▶ **Given problem**
Copy the items from the line with "Go to Choose Authentication" to the line with "point(753,197)", renaming "swatch" to "sample" and keeping everything else unchanged. Leave the pictures out.

▶ **Information given**
----------------------------------------
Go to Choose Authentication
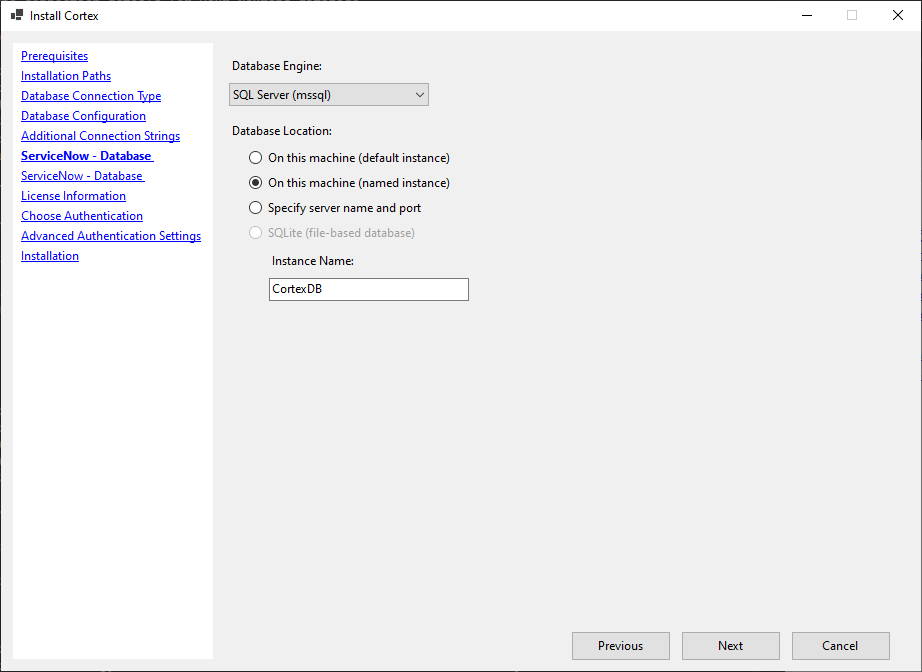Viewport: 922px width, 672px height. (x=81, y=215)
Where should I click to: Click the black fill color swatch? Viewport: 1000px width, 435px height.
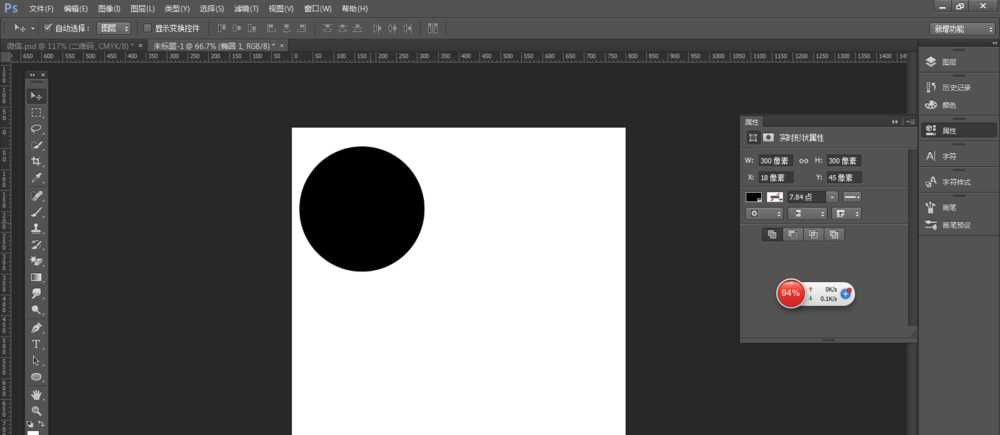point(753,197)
----------------------------------------
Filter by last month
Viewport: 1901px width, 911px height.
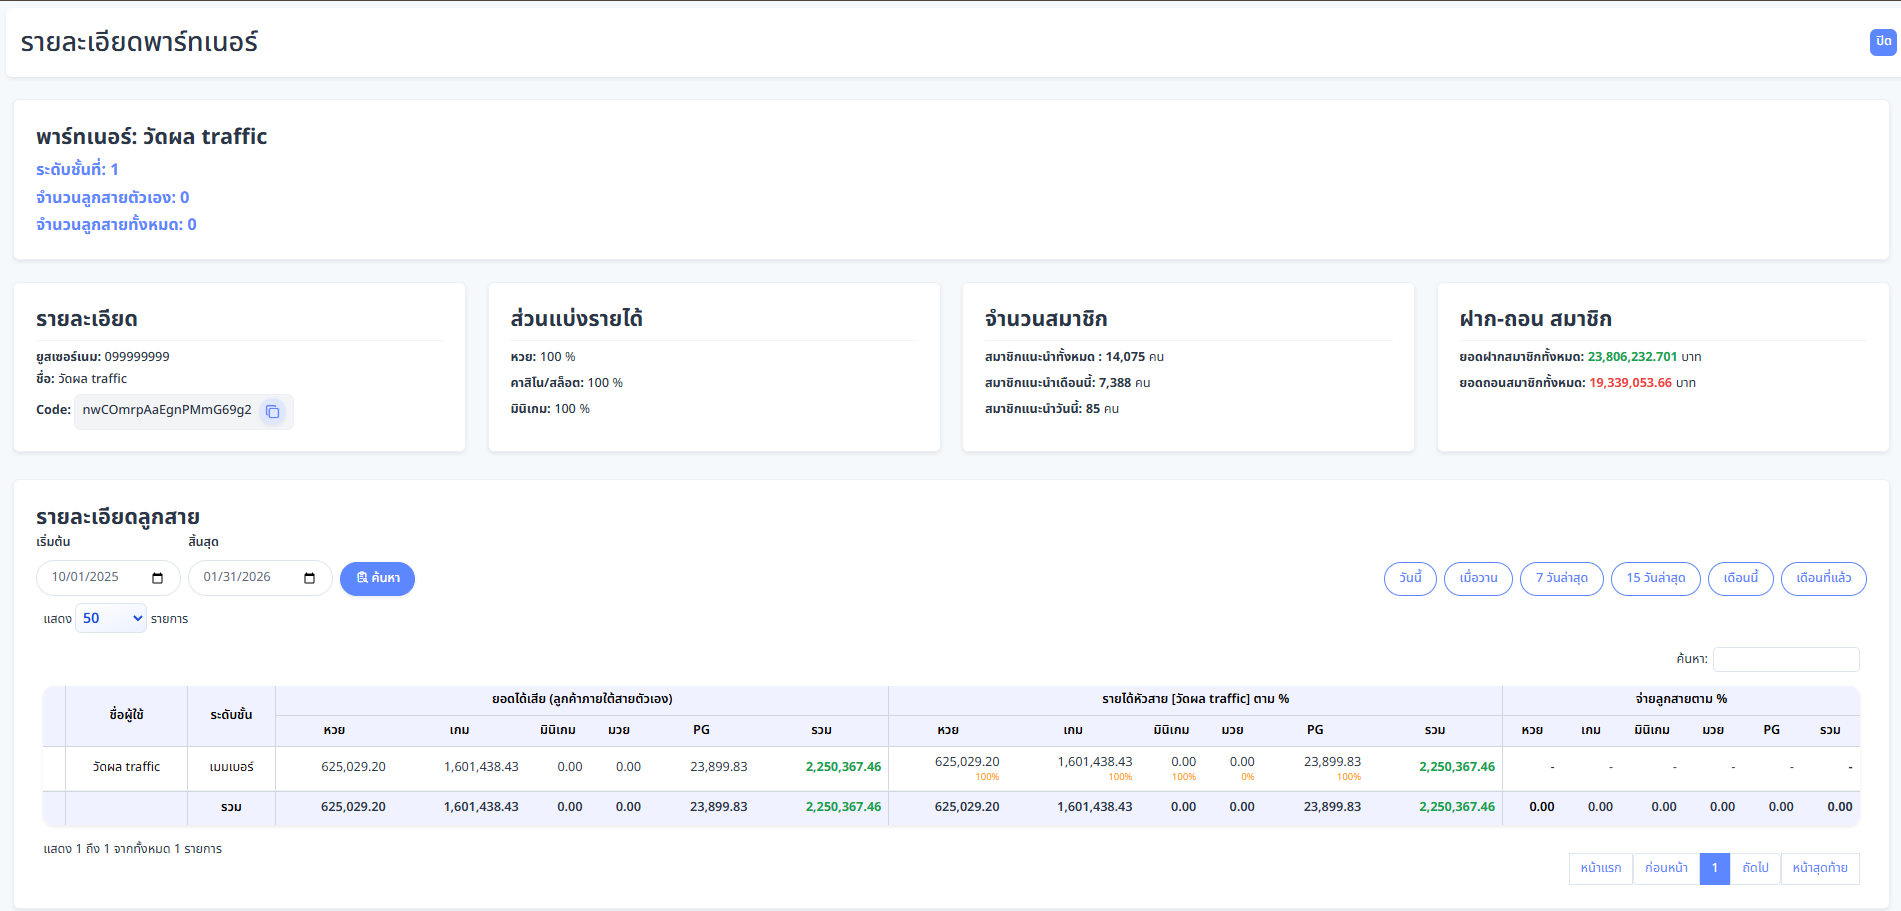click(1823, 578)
----------------------------------------
▶ **Answer to this task**
Go to Choose Authentication
Viewport: 922px width, 672px height. (x=81, y=215)
Where should I click to: Click the black fill color sample? Viewport: 1000px width, 435px height.
point(753,197)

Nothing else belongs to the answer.